Assignment: Retype the lines below exactly, from the line that contains "Locate an element" through the line that contains "The image size", both included.

BEGIN Input data

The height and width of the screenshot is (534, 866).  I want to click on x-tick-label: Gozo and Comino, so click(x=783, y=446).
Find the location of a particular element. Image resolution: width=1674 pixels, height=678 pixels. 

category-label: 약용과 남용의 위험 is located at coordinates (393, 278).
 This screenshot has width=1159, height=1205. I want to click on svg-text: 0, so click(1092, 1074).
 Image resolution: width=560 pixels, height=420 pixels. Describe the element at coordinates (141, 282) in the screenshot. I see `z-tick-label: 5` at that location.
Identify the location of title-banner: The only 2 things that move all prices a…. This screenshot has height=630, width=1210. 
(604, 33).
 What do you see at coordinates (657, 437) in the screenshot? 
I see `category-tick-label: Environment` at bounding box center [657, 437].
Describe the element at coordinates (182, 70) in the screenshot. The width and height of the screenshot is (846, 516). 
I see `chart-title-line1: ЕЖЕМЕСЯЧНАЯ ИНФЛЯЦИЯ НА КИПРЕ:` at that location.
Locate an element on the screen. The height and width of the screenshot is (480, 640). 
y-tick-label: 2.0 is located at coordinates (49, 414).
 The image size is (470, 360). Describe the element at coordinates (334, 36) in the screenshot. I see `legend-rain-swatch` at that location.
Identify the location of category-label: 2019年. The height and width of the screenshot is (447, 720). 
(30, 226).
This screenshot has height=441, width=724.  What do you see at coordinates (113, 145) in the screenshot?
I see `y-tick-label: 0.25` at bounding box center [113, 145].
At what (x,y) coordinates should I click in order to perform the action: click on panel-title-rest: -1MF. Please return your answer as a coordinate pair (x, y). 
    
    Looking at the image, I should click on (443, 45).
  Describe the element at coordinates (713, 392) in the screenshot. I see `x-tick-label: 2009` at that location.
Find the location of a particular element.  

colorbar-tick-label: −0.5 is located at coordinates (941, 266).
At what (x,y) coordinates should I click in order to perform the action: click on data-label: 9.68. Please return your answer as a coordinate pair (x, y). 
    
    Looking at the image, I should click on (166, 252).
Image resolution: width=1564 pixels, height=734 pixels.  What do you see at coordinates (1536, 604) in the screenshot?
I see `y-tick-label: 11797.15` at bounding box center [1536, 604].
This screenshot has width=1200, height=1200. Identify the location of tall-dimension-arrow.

END Input data

Exercise solution:
Locate an element on the screen. The height and width of the screenshot is (480, 640). 
y-tick-label: 2.0 is located at coordinates (49, 414).
 The image size is (470, 360). Describe the element at coordinates (334, 36) in the screenshot. I see `legend-rain-swatch` at that location.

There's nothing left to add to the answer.